[Stored dataset items]
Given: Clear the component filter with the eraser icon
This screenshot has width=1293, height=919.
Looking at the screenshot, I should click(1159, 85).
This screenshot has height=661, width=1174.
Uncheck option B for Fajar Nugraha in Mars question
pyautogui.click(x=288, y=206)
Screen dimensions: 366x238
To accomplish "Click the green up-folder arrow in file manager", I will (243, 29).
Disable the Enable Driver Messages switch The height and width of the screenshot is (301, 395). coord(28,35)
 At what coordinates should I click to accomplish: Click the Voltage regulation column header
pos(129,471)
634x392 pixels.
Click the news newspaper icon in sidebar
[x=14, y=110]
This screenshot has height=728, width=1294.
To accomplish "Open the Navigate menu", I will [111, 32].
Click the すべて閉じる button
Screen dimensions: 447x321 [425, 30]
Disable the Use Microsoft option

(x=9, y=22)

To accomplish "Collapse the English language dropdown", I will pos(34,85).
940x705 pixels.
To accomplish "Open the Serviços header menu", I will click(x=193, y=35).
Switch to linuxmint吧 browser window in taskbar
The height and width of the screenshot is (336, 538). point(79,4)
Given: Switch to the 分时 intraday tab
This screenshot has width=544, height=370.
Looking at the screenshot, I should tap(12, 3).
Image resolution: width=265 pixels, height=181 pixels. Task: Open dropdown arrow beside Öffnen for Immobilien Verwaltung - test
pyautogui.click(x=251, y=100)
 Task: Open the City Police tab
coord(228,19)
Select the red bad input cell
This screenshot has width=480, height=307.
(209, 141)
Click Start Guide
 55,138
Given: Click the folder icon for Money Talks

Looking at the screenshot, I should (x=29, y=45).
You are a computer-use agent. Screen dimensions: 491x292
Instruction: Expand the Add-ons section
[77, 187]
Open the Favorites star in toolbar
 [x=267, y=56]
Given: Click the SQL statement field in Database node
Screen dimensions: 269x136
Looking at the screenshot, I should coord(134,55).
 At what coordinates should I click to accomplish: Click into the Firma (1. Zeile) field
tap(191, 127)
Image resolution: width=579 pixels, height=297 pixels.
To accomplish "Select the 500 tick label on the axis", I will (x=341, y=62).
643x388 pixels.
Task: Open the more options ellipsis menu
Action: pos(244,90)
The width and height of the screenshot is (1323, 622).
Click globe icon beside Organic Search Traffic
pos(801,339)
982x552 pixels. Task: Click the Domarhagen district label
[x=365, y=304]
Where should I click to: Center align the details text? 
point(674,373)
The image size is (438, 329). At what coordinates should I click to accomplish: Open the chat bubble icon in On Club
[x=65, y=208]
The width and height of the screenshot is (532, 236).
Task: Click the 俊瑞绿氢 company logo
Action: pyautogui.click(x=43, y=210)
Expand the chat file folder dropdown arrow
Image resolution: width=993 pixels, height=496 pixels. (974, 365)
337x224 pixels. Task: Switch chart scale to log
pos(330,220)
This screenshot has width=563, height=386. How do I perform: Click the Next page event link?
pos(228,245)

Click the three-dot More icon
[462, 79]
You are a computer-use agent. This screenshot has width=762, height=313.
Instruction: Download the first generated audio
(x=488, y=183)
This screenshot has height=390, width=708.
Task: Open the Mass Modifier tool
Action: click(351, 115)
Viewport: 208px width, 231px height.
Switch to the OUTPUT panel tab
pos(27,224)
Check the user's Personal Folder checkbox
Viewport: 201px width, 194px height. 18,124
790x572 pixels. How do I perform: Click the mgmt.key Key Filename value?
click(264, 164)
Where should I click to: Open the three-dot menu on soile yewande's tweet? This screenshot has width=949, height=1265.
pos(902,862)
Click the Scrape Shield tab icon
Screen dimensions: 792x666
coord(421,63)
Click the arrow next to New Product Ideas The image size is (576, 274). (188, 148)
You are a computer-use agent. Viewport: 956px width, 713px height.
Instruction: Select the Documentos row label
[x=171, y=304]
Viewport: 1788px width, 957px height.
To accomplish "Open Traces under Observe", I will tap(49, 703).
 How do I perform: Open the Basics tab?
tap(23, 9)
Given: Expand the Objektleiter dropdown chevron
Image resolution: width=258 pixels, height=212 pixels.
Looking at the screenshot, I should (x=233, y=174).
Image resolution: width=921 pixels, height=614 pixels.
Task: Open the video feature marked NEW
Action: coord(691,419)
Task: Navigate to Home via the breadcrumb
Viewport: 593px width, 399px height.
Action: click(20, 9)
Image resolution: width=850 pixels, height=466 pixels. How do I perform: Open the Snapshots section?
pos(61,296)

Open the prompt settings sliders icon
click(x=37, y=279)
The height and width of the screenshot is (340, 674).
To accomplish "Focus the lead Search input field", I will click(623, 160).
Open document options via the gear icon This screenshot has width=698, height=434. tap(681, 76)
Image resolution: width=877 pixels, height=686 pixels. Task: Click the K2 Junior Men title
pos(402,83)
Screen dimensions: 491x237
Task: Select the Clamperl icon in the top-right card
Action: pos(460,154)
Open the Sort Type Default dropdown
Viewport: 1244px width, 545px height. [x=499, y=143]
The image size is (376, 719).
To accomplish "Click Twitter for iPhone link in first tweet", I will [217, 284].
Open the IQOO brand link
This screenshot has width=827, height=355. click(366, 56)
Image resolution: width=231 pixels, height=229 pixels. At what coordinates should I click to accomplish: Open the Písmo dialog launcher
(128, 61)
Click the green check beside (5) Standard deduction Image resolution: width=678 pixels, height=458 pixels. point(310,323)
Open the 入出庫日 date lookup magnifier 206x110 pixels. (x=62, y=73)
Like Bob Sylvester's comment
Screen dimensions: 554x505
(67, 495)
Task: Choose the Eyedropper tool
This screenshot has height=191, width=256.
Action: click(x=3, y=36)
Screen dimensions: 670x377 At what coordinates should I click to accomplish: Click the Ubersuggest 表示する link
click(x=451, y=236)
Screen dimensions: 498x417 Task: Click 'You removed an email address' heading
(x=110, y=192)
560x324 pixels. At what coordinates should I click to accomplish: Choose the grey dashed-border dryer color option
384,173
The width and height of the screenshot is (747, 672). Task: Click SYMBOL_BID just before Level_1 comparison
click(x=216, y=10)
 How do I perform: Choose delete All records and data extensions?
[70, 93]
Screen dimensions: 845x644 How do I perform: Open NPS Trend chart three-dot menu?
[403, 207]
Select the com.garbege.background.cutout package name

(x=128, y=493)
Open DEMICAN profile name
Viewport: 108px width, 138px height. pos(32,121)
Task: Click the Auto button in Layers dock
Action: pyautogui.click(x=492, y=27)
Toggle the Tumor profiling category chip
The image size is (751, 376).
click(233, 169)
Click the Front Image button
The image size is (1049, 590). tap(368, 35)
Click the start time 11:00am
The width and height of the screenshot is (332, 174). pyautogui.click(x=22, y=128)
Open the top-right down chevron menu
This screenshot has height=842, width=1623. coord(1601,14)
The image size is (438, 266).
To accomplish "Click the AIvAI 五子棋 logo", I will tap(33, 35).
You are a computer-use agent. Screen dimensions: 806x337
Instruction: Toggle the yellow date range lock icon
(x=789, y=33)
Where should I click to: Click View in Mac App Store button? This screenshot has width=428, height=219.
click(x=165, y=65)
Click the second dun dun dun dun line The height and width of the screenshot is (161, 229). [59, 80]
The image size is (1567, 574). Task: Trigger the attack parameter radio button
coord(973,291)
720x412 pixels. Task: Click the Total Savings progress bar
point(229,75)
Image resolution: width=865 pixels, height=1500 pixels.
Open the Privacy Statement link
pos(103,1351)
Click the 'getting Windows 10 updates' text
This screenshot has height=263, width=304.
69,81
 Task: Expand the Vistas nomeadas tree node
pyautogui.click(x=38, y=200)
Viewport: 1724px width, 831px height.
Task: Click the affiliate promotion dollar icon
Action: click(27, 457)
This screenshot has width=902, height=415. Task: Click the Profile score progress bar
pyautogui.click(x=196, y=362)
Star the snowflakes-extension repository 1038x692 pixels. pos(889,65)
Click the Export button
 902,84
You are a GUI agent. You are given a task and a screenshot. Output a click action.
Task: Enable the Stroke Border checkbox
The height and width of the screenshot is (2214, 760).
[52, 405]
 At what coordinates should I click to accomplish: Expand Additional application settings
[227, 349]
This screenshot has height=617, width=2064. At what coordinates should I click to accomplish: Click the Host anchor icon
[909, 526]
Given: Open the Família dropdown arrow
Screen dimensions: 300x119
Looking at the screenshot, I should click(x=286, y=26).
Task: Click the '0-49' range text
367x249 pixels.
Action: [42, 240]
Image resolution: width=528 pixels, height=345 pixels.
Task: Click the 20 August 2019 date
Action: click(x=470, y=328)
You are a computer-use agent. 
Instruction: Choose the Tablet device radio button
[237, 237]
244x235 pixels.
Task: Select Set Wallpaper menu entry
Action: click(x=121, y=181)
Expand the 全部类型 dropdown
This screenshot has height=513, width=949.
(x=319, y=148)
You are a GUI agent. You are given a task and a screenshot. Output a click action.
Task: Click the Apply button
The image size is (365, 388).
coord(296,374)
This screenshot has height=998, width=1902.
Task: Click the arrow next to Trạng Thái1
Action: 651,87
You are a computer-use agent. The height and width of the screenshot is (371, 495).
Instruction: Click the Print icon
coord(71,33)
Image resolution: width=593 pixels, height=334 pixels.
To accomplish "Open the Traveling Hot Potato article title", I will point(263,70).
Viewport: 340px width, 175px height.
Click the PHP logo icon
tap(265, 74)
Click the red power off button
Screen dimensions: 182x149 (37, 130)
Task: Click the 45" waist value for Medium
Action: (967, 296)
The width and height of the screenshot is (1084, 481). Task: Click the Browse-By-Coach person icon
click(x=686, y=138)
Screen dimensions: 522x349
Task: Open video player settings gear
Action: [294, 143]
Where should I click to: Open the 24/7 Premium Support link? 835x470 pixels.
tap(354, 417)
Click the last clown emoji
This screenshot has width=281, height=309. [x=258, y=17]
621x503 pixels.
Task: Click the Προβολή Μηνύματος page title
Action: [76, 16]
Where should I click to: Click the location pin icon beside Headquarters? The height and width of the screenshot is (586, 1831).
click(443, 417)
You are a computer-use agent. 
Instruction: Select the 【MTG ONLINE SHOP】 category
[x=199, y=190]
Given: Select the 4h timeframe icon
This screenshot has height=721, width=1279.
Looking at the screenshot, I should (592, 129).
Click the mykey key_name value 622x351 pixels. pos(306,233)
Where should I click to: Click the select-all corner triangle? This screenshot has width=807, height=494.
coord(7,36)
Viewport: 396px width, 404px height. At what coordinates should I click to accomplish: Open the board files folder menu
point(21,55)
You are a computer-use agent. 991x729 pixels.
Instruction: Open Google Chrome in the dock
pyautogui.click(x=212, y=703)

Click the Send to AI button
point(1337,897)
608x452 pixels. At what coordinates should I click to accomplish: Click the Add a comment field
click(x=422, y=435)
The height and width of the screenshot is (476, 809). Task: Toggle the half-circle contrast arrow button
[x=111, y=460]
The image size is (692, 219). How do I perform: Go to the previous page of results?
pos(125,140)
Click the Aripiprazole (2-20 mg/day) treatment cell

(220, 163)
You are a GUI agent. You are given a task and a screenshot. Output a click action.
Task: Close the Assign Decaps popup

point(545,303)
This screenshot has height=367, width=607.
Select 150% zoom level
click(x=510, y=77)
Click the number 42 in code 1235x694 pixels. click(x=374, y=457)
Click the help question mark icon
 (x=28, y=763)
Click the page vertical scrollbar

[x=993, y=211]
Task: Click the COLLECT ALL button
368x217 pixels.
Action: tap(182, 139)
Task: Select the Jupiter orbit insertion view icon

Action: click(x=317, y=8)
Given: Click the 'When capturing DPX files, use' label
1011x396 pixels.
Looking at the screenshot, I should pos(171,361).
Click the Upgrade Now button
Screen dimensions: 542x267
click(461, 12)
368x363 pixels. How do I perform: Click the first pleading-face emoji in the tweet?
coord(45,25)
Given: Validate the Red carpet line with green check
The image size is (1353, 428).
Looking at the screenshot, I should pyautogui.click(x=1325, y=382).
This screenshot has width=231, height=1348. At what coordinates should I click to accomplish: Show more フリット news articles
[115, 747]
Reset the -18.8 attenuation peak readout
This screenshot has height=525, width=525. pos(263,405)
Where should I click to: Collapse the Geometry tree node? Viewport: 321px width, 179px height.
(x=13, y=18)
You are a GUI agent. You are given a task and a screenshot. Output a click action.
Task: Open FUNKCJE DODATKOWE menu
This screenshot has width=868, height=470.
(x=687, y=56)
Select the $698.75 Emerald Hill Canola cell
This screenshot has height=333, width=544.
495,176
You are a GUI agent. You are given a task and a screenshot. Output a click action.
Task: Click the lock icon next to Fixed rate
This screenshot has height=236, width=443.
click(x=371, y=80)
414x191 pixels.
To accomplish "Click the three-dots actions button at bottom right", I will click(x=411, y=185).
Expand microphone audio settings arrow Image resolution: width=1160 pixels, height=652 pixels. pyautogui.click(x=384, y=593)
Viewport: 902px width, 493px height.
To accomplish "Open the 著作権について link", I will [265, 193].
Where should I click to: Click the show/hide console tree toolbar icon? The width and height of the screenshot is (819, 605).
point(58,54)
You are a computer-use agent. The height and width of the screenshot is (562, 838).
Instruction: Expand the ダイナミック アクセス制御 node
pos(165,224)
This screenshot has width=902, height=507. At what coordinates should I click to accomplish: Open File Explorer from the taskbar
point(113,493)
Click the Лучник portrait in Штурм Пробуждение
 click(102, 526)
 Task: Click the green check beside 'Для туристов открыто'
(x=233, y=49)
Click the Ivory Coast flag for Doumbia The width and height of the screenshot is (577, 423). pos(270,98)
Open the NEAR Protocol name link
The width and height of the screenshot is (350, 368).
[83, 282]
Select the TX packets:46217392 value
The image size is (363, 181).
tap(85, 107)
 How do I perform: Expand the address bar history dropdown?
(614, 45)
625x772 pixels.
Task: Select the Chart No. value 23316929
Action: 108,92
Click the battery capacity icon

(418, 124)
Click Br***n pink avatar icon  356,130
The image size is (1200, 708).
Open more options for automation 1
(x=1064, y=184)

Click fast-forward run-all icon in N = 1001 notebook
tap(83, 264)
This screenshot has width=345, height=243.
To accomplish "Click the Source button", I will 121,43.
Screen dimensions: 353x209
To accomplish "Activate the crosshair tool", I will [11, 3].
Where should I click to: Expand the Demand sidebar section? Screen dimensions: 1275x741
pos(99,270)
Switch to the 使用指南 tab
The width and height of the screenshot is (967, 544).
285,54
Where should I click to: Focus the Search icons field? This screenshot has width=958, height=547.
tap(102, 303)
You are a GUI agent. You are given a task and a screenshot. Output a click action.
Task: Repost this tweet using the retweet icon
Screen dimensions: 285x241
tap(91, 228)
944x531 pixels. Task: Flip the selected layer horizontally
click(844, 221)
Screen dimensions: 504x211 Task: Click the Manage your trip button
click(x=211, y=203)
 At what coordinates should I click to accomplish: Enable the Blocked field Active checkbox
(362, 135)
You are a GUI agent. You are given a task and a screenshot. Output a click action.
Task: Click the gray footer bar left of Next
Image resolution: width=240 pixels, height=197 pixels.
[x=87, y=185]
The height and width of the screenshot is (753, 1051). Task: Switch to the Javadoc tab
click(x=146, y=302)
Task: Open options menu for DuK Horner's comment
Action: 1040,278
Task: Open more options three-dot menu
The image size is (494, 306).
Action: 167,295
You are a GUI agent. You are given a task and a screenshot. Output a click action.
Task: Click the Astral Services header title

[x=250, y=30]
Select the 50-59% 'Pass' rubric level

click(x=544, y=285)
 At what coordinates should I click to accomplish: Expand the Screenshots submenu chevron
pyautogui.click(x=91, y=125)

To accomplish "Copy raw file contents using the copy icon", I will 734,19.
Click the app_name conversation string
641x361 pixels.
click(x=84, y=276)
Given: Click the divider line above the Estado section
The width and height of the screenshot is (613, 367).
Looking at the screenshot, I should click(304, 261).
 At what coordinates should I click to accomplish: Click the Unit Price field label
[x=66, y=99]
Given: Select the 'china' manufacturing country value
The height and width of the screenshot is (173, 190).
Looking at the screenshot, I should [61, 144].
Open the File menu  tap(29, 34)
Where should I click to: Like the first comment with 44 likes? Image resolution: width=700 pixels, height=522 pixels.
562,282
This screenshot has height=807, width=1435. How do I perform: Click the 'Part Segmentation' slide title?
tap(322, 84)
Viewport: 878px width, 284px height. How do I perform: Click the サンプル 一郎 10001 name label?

What is being asked:
Return the entries exactly through the "940x705 pixels." line.

Worked solution:
Given: Clear the component filter with the eraser icon
This screenshot has width=1293, height=919.
Looking at the screenshot, I should click(1159, 85).
This screenshot has height=661, width=1174.
Uncheck option B for Fajar Nugraha in Mars question
pyautogui.click(x=288, y=206)
Screen dimensions: 366x238
To accomplish "Click the green up-folder arrow in file manager", I will (243, 29).
Disable the Enable Driver Messages switch The height and width of the screenshot is (301, 395). coord(28,35)
 At what coordinates should I click to accomplish: Click the Voltage regulation column header
pos(129,471)
634x392 pixels.
Click the news newspaper icon in sidebar
[x=14, y=110]
This screenshot has height=728, width=1294.
To accomplish "Open the Navigate menu", I will [111, 32].
Click the すべて閉じる button
Screen dimensions: 447x321 [425, 30]
Disable the Use Microsoft option

(x=9, y=22)

To accomplish "Collapse the English language dropdown", I will pos(34,85).
940x705 pixels.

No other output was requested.